Another one-fourth of the portfolio is made up of recreation properties, such as golf entertainment complexes, ski parks, and water parks. In total, approximately three-fourths of EPR's property portfolio is made of experience-based properties that especially appeal to millennials.
Finally, the rest of EPR's portfolio is primarily made of education properties, such as public charter schools, early childhood education facilities, and private schools. With more than a million students on charter school waiting lists and a 12% annualized growth rate in recent years, this is another rapidly growing type of real estate and adds an element of diversification to the portfolio.
A 5.6% yield with room to grow
Sean O'Reilly (ONEOK, Inc.): Perfect dividend stocks offer a high-yield, safety, and the potential for growth. For the reasons I'm about to convey, ONEOK is an ideal candidate for investors in search of yield (above, say, 3%).
ONEOK, Inc. is the general partner and owner of ONEOK Partners. The limited partnership through which the company operates is a midstream natural gas company. To the layman, this means it gathers, transports, processes, and in some cases markets, natural gas. Based in Oklahoma, ONEOK has a substantial presence in some of the hottest natural-gas producing regions in the country. Namely, the Williston (think North Dakota) and Delaware (a sub-basin within the Permian of West Texas) Basins.
Recent results have been respectable. Third quarter revenue was up 23% year over year. Alas, thanks to expenses associated with the company's expansionary initiatives and Hurricane Harvey, costs were up and profits flat. Investors should look past the present.
Rates for the company's natural gas pipelines continue to rise (One can own all the natural gas in the world, but if you can't get it to market, you're out of luck. In the 3rd quarter, ONEOK's gathering and processing division charged an average fee of 86 cents per MMBtu of gas, up from 76 cents last year.) This is a direct result of the company's midstream assets in prime natural-gas production areas.
And finally, we come to its dividend: currently a juicy 5.6%. All the better, OKE chalked up a 1.29 dividend coverage ratio in Q3 -- the payout is secure. For investors in search of yields north of 3%, ONEOK is a must-consider.

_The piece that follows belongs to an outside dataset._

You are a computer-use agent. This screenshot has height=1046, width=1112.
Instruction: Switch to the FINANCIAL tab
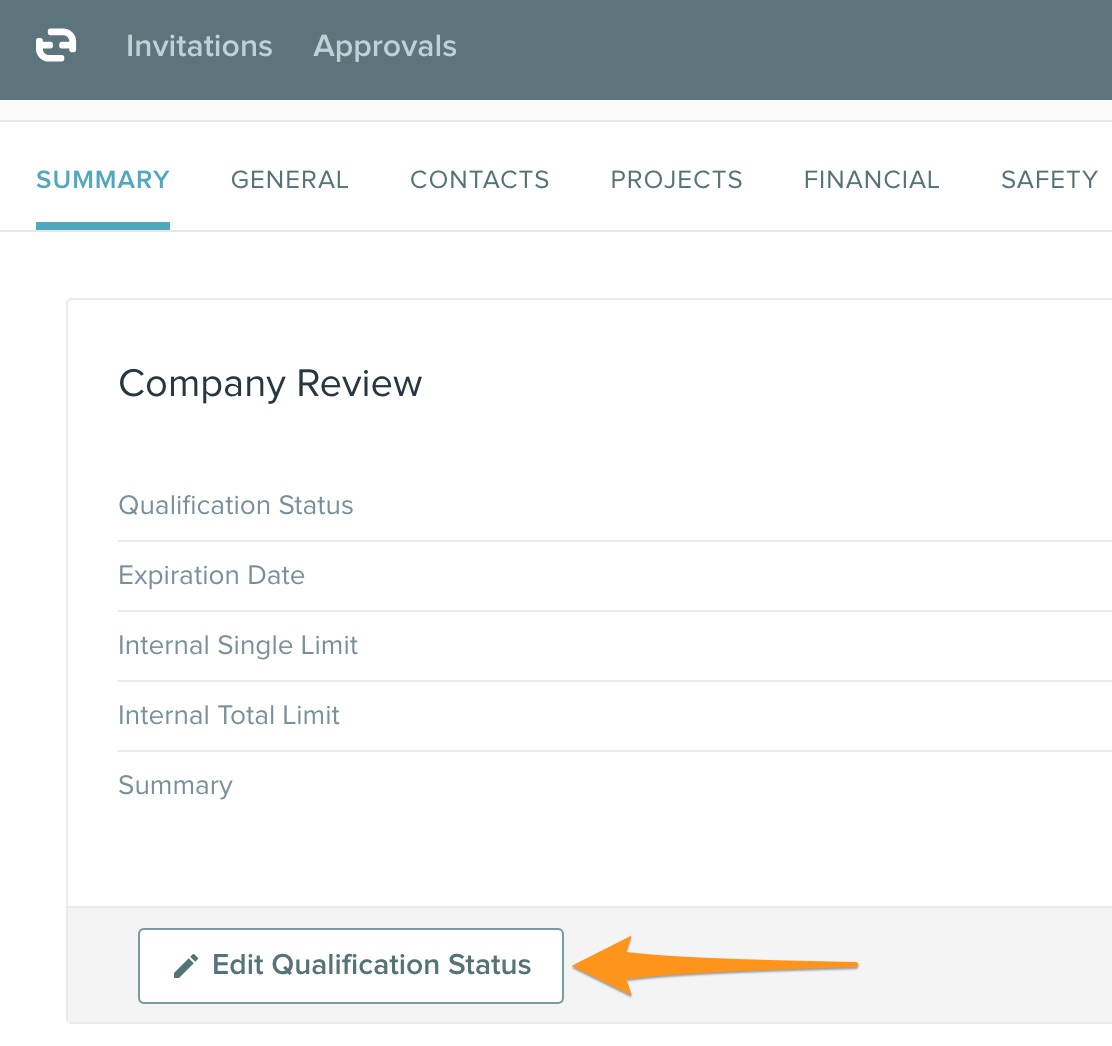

A 5.2% yielding contrarian play
Reuben Gregg Brewer (Tanger Factory Outlet Centers Inc.): Matt Frankel noted how important experiences are to millennials, which is a solid backdrop for his stock highlight. But don't lose sight of the forest for the trees, as I believe most investors have with regard to the "retail apocalypse" that's being driven by changing shopping habits, notably within the millennial ranks.
Truth is, I'd be hesitant to jump into a retailer during this retail shakeout, but what about one of the leading companies in the mall space? That's where real estate investment trust (REIT) Tanger Factory Outlet Centers and its 5.2% yield comes in.
I just bought this stock myself because it has an incredible record of success behind it, including 24 consecutive years of annual increases. But there's more to it than that, the REIT has an investment grade rated balance sheet, a long history of high occupancy levels (even during recessions), and its funds from operations payout ratio was roughly 55% in 2016. It has ample room to muddle through the current retail shakeout.
Tanger is a top name in the factory outlet arena, known for building and operating industry leading properties. Although it doesn't have any new malls in the works, sticking with its current roster of 44, it just completed one in late 2017 and expanded another. Thus, 2018 should see improved results even if management hunkers down to further assess the market. I'm certain it will adjust as needed and reward me well for owning it. The yield, by the way, hasn't been this high since the last recession, suggesting now could be a good time to jump in.